Brooks proposes a different ending to King Philip’s War, and thus a different narrative about Indigenous survival and persistence. After Metacom’s death, the war continued across a vast territory Brooks calls the Northern Front extending from the St. Lawrence River across most of what are now Vermont and New Hampshire, and the southern half of what is now Maine. Only with the 1677 Treaty of Pemaquid and the 1678 Treaty of Casco Bay did hostilities come to an end, and they did so on terms largely favorable to the Wabanaki, limiting English settlements in the region and requiring acknowledgement of Wabanaki leaders and payment for land use. Faced with the intransigence of Massachusetts Bay and Plymouth colonial leaders, the Indians went around them, successfully engaging New York governor Edward Andros as the British Crown’s representative to negotiate the treaties.

The narrative of war that ends with the death of King Philip suggests that resistance to colonization is noble, yet foolish and futile.” Brooks asserts the Wabanaki treaties point to a different narrative: “...we cannot disregard the power and persistence of Indigenous diplomacy, the ways in which Native people continued to draw settlers into networks of kinship and exchange. Cascoak endured as a site of negotiations and peace councils between English settlers and Wabanaki leaders for many decades to come.” (p. 346)

In the early 20th century photographers like Edward Curtis became renowned for their portraits of Native American leaders from the western United States. A big part of their fame, and the demand for their photographs, was the pervasive sense among non-Indians that these photographs were valuable because they would be the final record of the last generation of Native Americans.

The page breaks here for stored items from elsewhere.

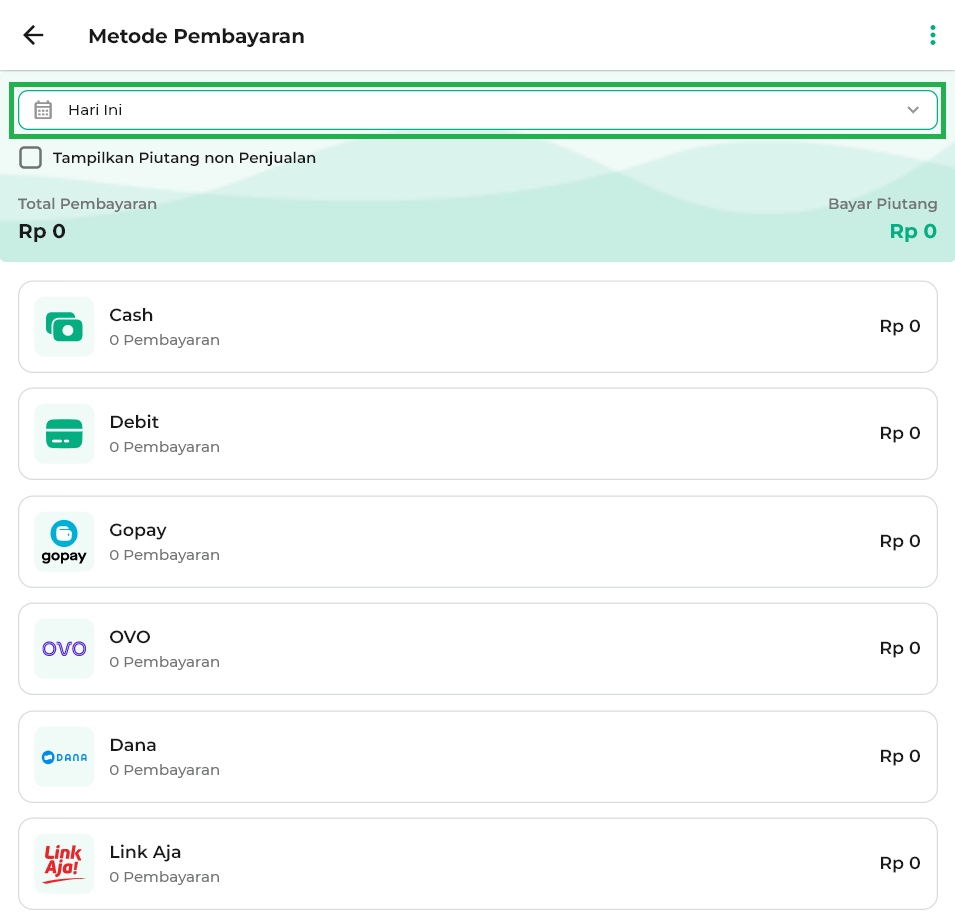Viewport: 955px width, 922px height.
Task: Expand the Hari Ini dropdown chevron
Action: click(x=912, y=110)

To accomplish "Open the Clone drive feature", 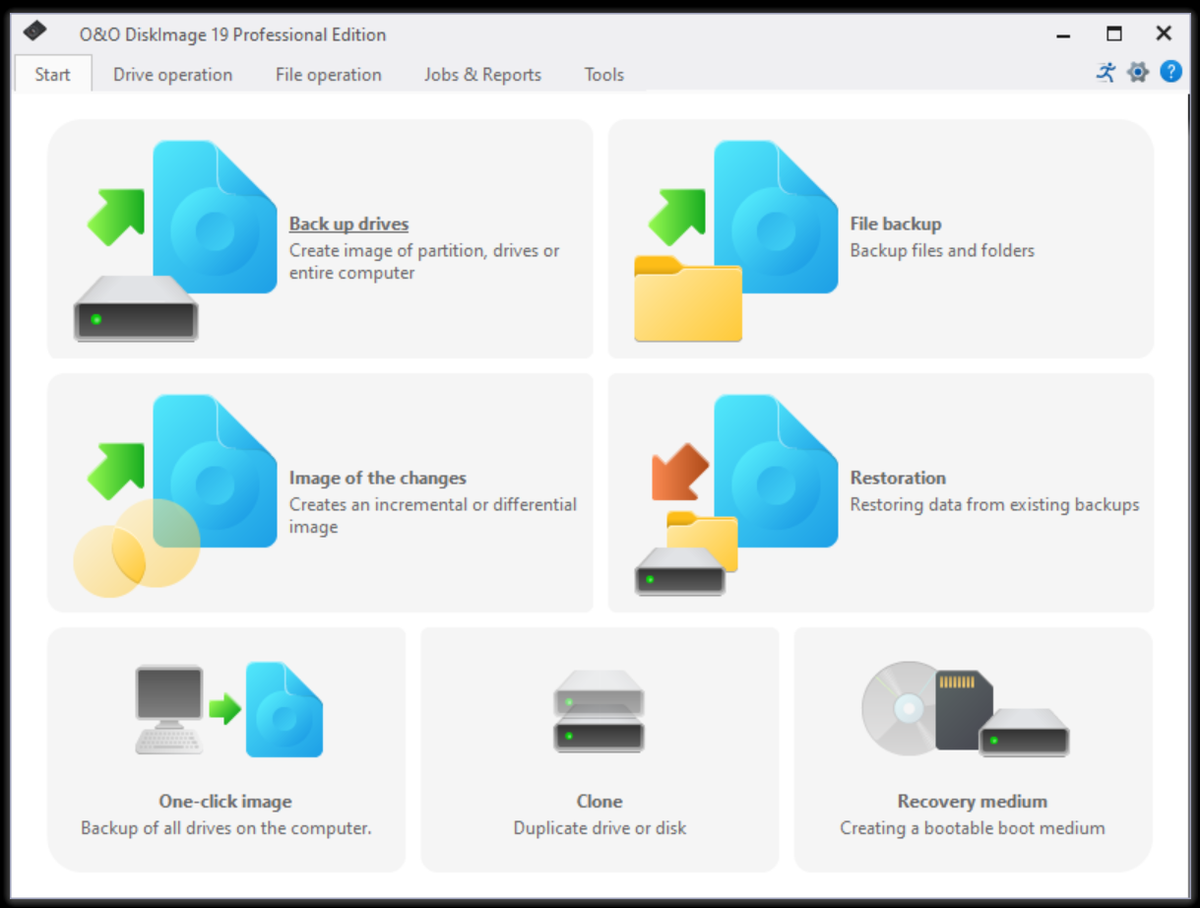I will coord(598,801).
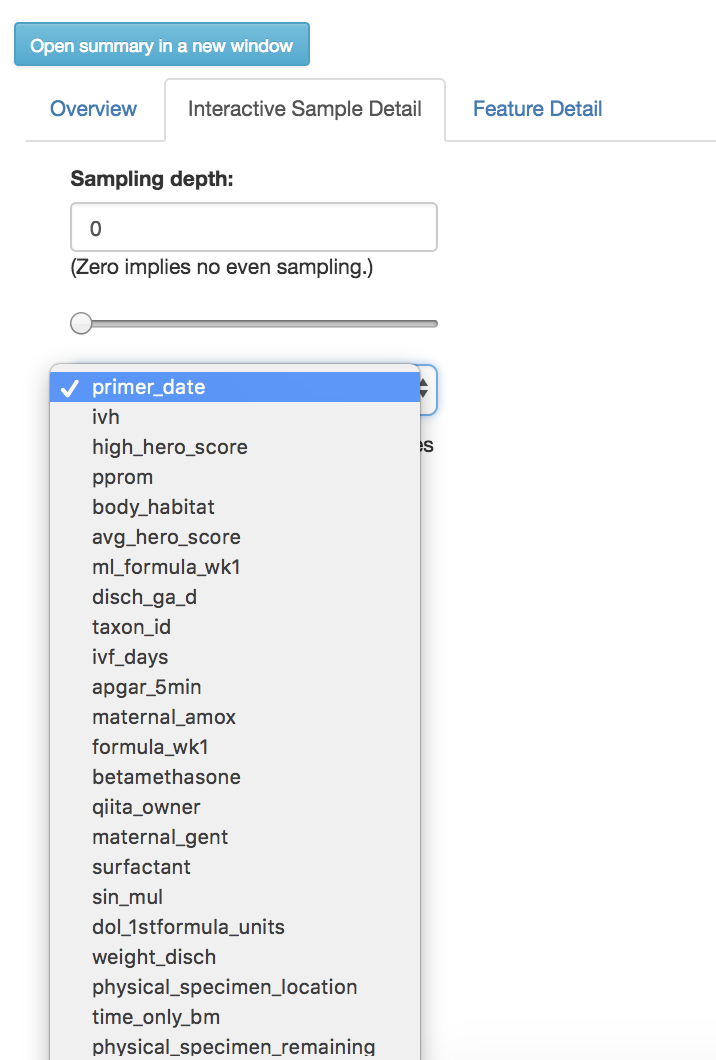Viewport: 716px width, 1060px height.
Task: Choose qiita_owner metadata field
Action: click(145, 807)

Inconveniently for that belief, the Indians didn’t die out, or melt indistinguishably into the white man’s society. From a low of 275,000 near the end of the 19th century, American Indian and Alaska Native population has rebounded to over 5 million in the early 21st century. Among its other numerous virtues, Our Beloved Kin retrieves both history and narratives that help explain that persistence and offer guideposts for how we live together going forward.